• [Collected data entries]
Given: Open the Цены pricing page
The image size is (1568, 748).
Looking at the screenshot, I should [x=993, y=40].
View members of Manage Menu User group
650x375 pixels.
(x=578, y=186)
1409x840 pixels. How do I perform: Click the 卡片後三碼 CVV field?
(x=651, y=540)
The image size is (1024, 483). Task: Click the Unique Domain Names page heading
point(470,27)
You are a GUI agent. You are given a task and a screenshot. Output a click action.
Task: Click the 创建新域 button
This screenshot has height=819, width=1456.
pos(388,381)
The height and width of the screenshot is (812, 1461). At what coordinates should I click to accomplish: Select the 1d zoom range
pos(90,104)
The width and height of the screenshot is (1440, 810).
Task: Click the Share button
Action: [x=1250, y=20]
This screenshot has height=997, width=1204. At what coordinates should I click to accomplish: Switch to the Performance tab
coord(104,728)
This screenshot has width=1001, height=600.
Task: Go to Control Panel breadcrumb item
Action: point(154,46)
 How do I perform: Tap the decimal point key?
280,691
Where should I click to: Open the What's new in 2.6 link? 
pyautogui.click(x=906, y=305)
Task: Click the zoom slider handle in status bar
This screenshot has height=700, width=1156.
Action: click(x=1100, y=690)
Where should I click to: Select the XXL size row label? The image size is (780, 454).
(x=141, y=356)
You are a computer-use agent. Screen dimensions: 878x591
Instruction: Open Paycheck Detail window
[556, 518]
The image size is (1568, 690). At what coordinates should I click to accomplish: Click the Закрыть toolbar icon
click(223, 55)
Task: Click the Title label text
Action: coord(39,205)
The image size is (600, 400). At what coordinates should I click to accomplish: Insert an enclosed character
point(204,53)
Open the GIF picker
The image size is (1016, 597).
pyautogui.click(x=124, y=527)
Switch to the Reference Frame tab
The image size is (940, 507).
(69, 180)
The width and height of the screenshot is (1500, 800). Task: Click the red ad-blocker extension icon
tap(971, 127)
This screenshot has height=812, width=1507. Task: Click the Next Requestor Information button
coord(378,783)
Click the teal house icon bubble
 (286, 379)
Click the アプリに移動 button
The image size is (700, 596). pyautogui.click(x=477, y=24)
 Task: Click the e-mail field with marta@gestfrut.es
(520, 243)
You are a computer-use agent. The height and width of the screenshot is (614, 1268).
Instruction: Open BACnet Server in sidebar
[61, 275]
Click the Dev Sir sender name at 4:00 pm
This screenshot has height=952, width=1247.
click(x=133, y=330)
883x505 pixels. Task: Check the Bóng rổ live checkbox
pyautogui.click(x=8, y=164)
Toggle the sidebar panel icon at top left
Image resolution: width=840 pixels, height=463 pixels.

• [TRY IT]
Every line above that holds the word "computer" should be copied out.

• [SOLUTION TO THIS EXERCISE]
You are a computer-use agent. Screen dimensions: 878x591
You are a computer-use agent. The height and width of the screenshot is (614, 1268).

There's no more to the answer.